Re: that webmin port

["Steve Shockley" <steve.shockley@shockley.net>]

> It's a question whether we have an app in our ports tree that is a
> complete security disaster, and that *will* fuck beginners thoroughly.

Aside from security, I don't think the current version of the port belongs
in the ports tree because a) you can't build a package, b) it's easier to
install from the distribution than it is from the port, and c) when
installed the port runs from inside the ports tree.  One of the primary
reasons I use ports/packages is a), because of dependencies and so I can
uninstall it cleanly.  Shoot, when I install test software I create a quick
package so I can keep track of what I'm doing.

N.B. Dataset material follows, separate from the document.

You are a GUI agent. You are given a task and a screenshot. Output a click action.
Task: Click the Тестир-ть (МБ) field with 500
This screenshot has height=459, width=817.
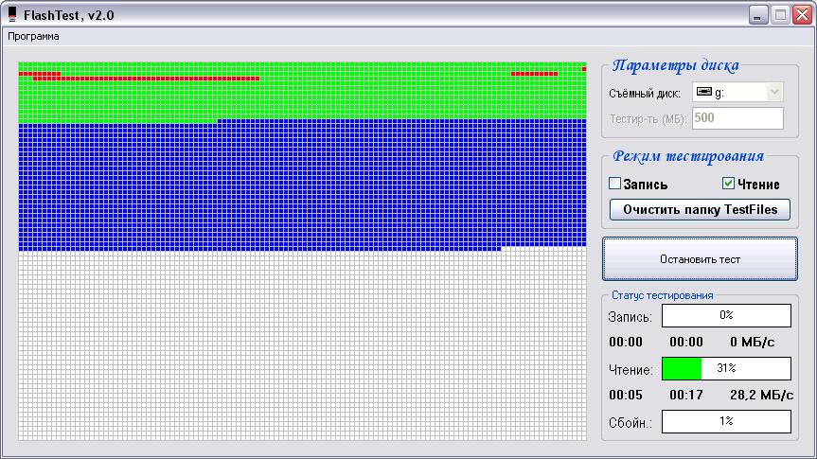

> So, don't try convincing me webmin is useful. I don't care. I only care
> about its security.  Make it work, persuade me it can be installed
> securely, can be coerced to use ssl and not work in non-ssl mode,
> to be made to work with apache without needing to install everything
setuid,
> and has no actual holes, and I will keep it in the tree.

I was hacking at a port of Webmin that I forced to use ssl and even
generated a self-signed certificate as part of the install instead of using
the one that comes with Webmin.  I gave up on it because the install was
disk-intensive and my test machine at the time had slow disks, but I'd pick
it up again if there was interest.  I'm not familiar with identifying Perl
security holes, so I'd need some help with that.